Euro 2016 : les petits secrets cachés au fond de Löw
Présenté comme le gendre idéal et un maître tacticien, le sélectionneur de l'équipe d'Allemagne, en poste depuis dix ans, est loin d'être le coach parfait, dont le seul défaut est de manger ses crottes de nez.
Si vous ne connaissez qu'un seul sélectionneur présent à l'Euro 2016 en-dehors de Didier Deschamps, c'est forcément Joachim Löw, le coach allemand qui ne sait jamais quoi faire de ses mains pendant un match. Qu'elles soient dans son nez ou dans son pantalon, les médias s'en donnent à cœur joie.
Mais résumer l'homme qui fait briller la Mannschaft depuis 2006 à ses seuls TOC serait un rien réducteur. Avant le match de l'Allemagne face à l'Irlande du Nord, mardi 21 juin, voici tout ce que vous ne savez pas sur Joachim Löw.
La Fédération allemande au départ réticente
Quand JoachimLöw débarque en équipe d'Allemagne, à l'été 2004, il n'est pas accueilli par un enthousiasme débordant. Franz Beckenbauer, le parrain du foot allemand, préférait imposer au nouveau sélectionneur Jürgen Klinsmann un homme à lui. Mais "Klinsi", qui récupérait une Mannschaft en ruines après le fiasco de l'Euro 2004, avait déjà fait son choix. Pour lui, ce serait Joachim Löw ou rien. Cet honnête joueur de deuxième division, qui avait démarré une honnête carrière de coach au Vfb Stuttgart, avec pour tout palmarès une Coupe d'Allemagne en 1997, et une finale de Coupe des coupes avec la même équipe l'année suivante.
Insuffisant pour convaincre son président du Vfb Stuttgart, "qui s'inquiétait d'entendre des fous rires à l'entraînement", rappelle Die Welt.
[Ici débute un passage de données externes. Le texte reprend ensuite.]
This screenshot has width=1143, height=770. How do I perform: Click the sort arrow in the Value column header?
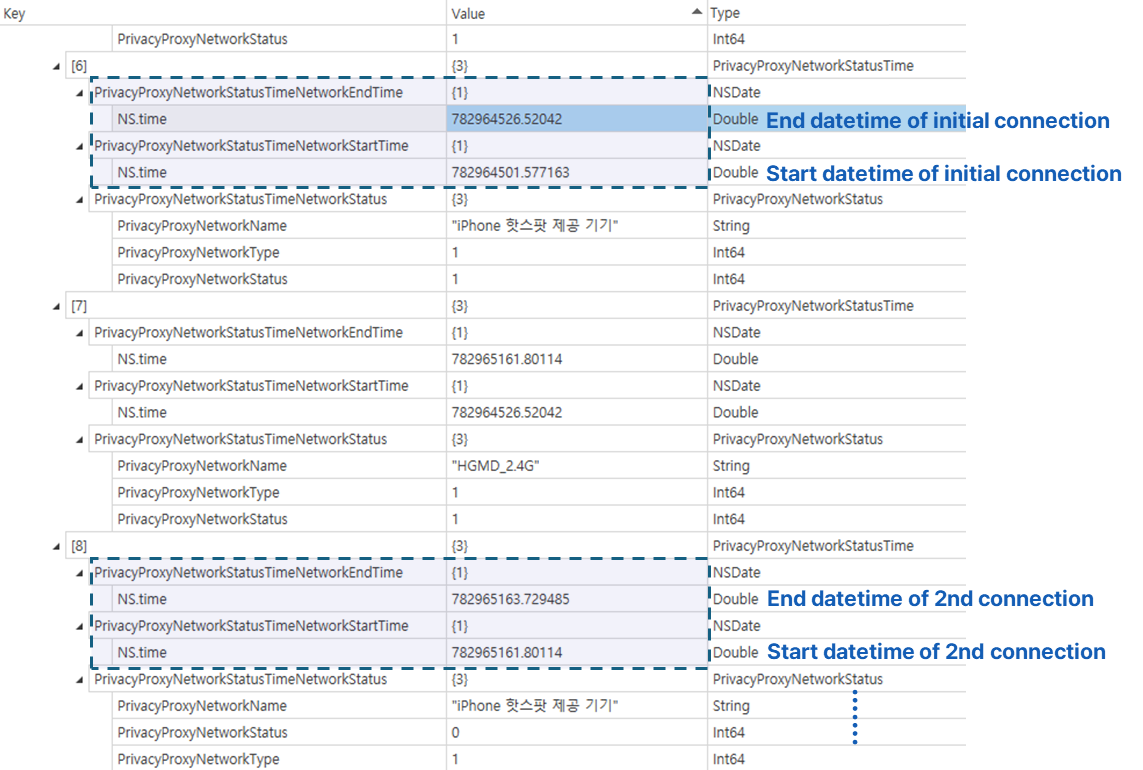(697, 12)
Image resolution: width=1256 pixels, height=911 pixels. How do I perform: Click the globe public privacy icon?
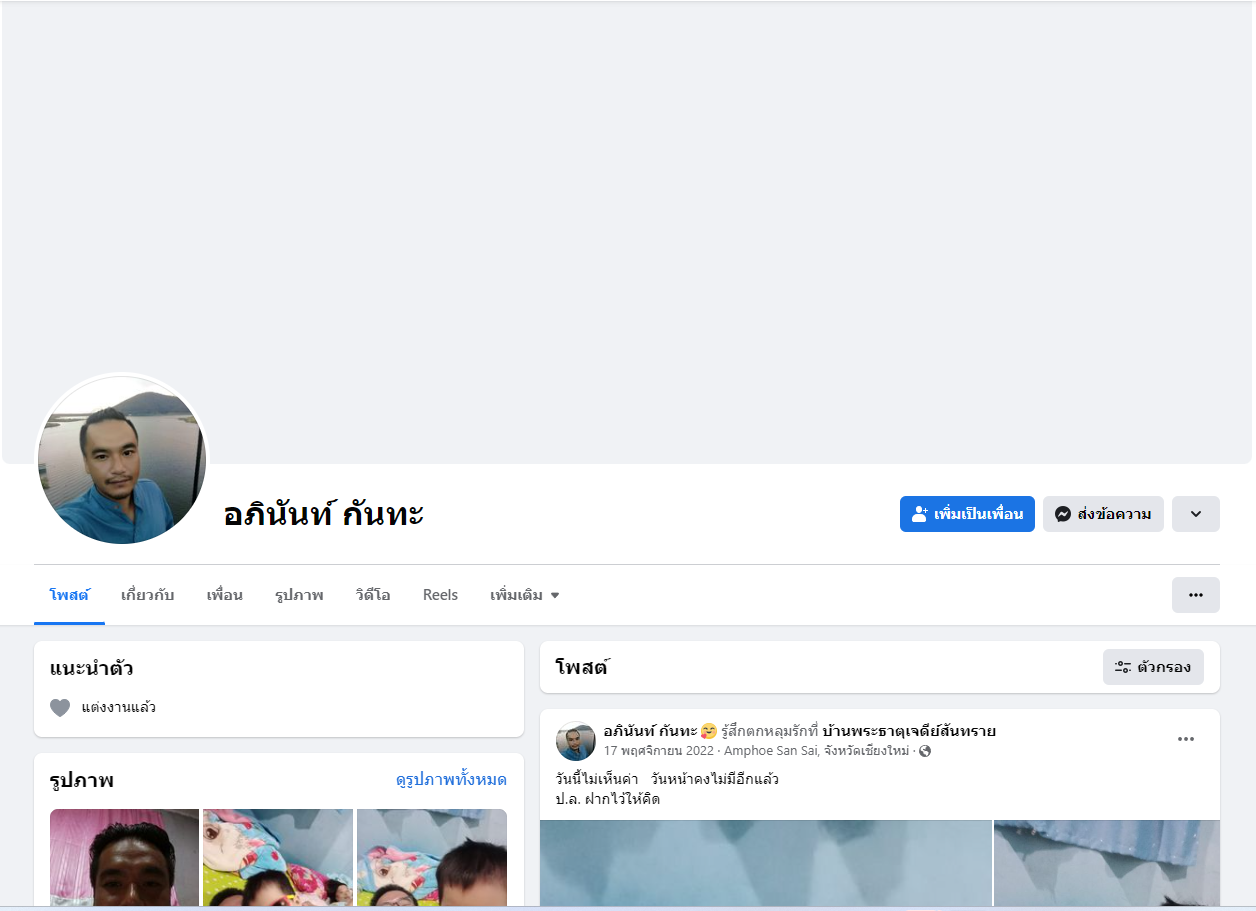(x=925, y=751)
Pour l'establishment du foot allemand, un entraîneur, c'est un avant tout un homme à poigne qui fait suer ses joueurs. "Il y a eu une époque où mon pays était convaincu que la force était plus utile que le talent, que les muscles faisaient les meilleurs joueurs", se souvient Joachim Löw.
Le héros des Allemands se sent plus Suisse
Jürgen Klinsmann le choisit car ils ont passé ensemble leur diplôme d'entraîneur, et parce que le natif de Baden-Baden ne rentre pas dans le modèle allemand - il expliquera un jour se sentir plus suisse, pays où il a terminé sa carrière. "J'ai été pro pendant dix-huit ans, raconte Jürgen Klinsmann dans le livre Das Reboot. Et aucun entraîneur n'a été capable de m'expliquer comment coulissaient les défenseurs dans une défense à quatre. Ça a pris une minute à Joachim." "Je n'ai aucune idée de ce que je ferais si Klismann ne m'avait pas appelé, raconte de son côté Joachim Löw dans une interview au magazine spécialisé 11 Freunde. Peut-être que je serais entraineur à Leoben", autrement dit, le fin fond de l'Autriche.
La révolution du foot allemand produit ses premiers effets tangibles en 2006, avec le "Sommermärchen", le "conte d'été" du Mondial à domicile. L'équipe allemande, jeune, fraîche, offensive, échoue en demi-finale, dans la liesse populaire. L'aboutissement des nouvelles méthodes de Jürgen Klinsmann, qui oblige ses joueurs à pratiquer le tir à l'arc pour travailler leur sang-froid lors des séances de tirs au but ou démonter puis remonter des montres pour perfectionner leur acuité visuelle. Joachim Löw est chargé, en tant que suppléant, de la partie tactique de la préparation. Et quand Jürgen Klinsmann démissionne après la compétition, c'est lui qui récupère le poste.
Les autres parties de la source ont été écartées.